[begin DATA FOR THIS TASK]

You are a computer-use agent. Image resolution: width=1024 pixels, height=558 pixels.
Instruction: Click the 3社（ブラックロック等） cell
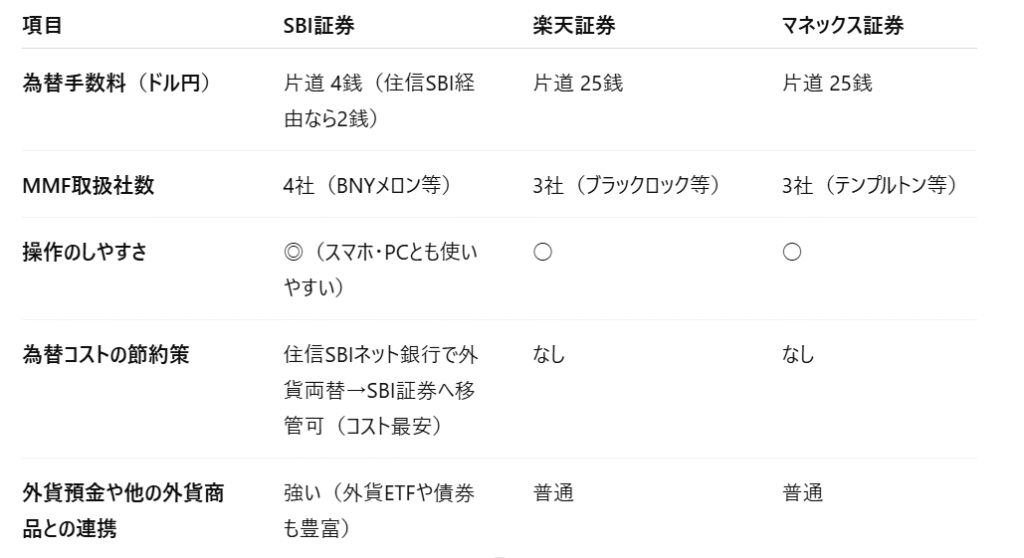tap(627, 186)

[end DATA FOR THIS TASK]
[begin DATA FOR THIS TASK]

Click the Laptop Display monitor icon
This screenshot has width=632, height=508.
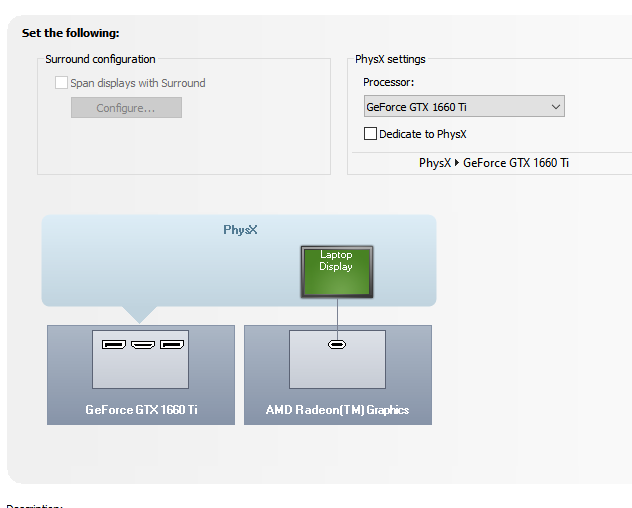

[end DATA FOR THIS TASK]
[begin DATA FOR THIS TASK]

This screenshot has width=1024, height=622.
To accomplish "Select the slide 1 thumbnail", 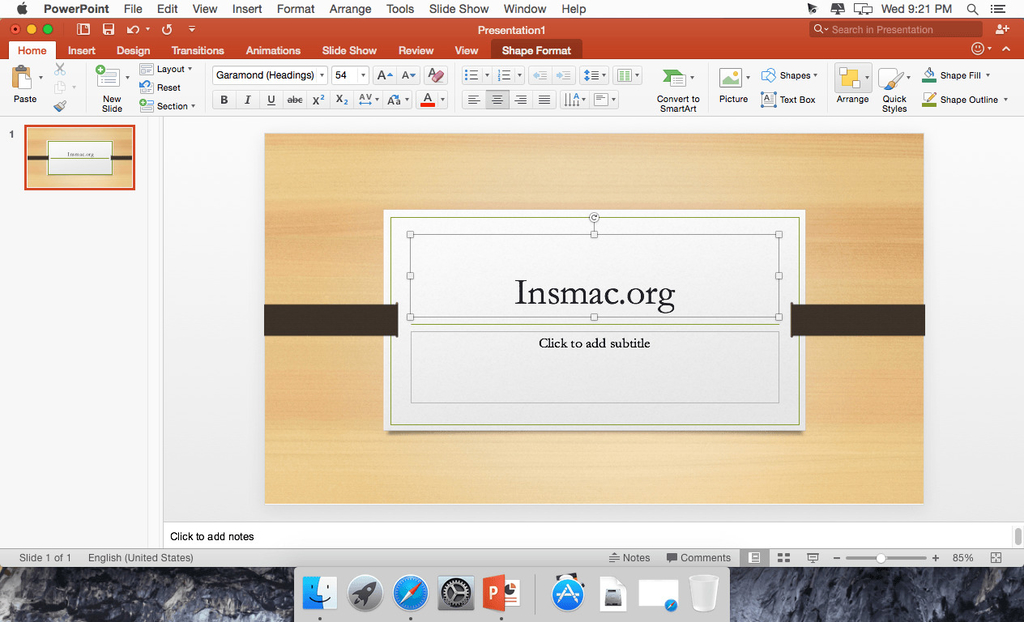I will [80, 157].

[end DATA FOR THIS TASK]

▶ [THE EXERCISE]: Lay out as a two-column CSV with the headers item_text and answer the items that begin at the line containing "You are a computer-use" and stop after the line containing "tap(627, 186)". Give one row per item, with each value in a single quoted field, line breaks turned into spaces, and the pictures left out.

▶ [SOLUTION TO THIS TASK]:
item_text,answer
"You are a computer-use agent. Image resolution: width=1024 pixels, height=558 pixels. Instruction: Click the 3社（ブラックロック等） cell","tap(627, 186)"